List of tasks:
a. In the passage on UAS risk assessment, what ambiguity does the passage say drives the need for a comprehensive framework? Answer in one to three sentences.
b. Write out the part of the listing that opens with the line containing "Task: Click the Edit Plan pencil icon" and closes with the line containing "The height and width of the screenshot is (360, 640).", including both of those lines.

It becomes apparent that meticulous risk assessment covering every detail that involves cross-cutting technologies and multiple stakeholders is a monumental challenge. Given that safety is significant throughout the whole lifecycle of UAS operations, recent research has investigated the current methodologies partially from the perspective of reviews, summarized in Table 1. An excellent review of ground risk models was presented in 2017 with the propagation chain of TPR, while the air aspect is also a great concern currently [15]. Guan points out that air risk normally refers to the collision probability estimation applied to collision avoidance strategies [26]. Meanwhile, whether the outcome is qualitative or quantitative is another mainstream classification [25,27]. The previous is often derived from the SRMP (a normative workflow) [28], while the latter is determined by causal models [29] or operational ones facing air and ground scenarios [30,31]. However, as discussed before, the risk assessment of UAS operations has adequate complexity involving crossing technologies conducted by multi-stakeholders. Notice that the same modelling approach is even extended to differential scenarios or components although all of them could be indexed by the same keywords, such as ‘UAS risk assessment’ [32,33]. Hence, the current ambiguity also motivates the intense need for a comprehensive framework for UAS risk assessment that contains explicit risk definitions, focuses, and applications for optimal operations.
Consequently, risk assessment is intrinsically a supporting tool for the safe conduct of operations. Meanwhile, it also helps to seek out the optimal balance between safety, efficiency, and economy by revealing the risk mechanism. Several reviews are dedicated to illustrating the topic but ramp up to application level. Concurrently, the review of ground risk from 7 years ago may be outdated in several key aspects [15]. To our best knowledge, few previous works have conducted systematical investigations to encapsulate the state of the art holistically containing the topics above. The absence of these efforts will bring ambiguity to researchers in future works and restrict the followers in understanding the main dimensions. Consequently, having investigated a large amount of the literature in the field from major databases (Web of Science Core Collection) and citations, over 120 publications are selected in this paper to fill the gap. Concretely, the main contributions are summarized as follows:
  • From the macroscopic perspective, we categorize the research by modelling approaches and mechanisms, i.e., the SRMP, causal model, collision risk model, and ground risk model. The current research framework with explicit categories is presented, and the theoretical distinctions are illustrated with explicit definitions of risk, objectives, and stages focused on.

The data:
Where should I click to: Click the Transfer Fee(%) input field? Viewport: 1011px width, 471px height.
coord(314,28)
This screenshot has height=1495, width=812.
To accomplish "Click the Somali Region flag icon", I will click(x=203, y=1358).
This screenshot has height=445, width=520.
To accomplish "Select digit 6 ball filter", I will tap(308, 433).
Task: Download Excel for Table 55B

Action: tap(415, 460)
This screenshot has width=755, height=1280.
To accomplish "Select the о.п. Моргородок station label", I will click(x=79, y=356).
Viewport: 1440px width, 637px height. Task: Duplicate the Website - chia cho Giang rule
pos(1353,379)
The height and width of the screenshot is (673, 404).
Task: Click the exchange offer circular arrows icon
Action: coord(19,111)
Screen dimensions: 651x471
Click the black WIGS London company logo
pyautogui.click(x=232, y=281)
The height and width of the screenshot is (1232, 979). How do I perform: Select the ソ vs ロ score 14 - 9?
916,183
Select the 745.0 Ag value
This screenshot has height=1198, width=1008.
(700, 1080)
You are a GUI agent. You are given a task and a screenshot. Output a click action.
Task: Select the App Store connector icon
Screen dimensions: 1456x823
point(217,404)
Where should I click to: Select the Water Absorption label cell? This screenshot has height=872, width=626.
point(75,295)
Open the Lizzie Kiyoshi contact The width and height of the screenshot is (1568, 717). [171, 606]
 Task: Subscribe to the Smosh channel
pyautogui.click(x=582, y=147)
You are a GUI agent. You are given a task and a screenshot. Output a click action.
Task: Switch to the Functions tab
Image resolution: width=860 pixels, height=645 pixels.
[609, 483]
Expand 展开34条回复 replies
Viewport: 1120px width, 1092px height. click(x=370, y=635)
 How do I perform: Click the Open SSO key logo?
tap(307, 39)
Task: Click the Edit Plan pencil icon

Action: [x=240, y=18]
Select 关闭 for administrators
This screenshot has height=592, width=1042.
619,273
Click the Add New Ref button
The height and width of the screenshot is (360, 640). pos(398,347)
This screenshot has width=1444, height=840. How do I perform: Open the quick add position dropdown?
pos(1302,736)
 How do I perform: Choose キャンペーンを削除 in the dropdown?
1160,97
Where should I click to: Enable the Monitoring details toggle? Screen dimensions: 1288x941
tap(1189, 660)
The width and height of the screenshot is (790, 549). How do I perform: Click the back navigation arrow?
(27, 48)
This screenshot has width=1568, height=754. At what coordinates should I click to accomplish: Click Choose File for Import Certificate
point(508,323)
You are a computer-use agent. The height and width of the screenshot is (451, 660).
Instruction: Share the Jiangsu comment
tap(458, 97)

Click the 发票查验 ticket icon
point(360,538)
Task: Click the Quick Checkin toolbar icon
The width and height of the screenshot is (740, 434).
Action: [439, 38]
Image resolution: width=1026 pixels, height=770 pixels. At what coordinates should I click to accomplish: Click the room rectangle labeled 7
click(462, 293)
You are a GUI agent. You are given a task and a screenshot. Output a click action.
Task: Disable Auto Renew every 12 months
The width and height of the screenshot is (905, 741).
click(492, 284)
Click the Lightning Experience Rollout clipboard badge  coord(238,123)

Responses to the tasks:
a. The same modelling approach is extended to different scenarios or components, yet all of them can be indexed under the same keywords, such as 'UAS risk assessment'. According to the passage, this ambiguity creates an intense need for a comprehensive framework with explicit risk definitions, focuses, and applications.

b.
Task: Click the Edit Plan pencil icon

Action: [x=240, y=18]
Select 关闭 for administrators
This screenshot has height=592, width=1042.
619,273
Click the Add New Ref button
The height and width of the screenshot is (360, 640). pos(398,347)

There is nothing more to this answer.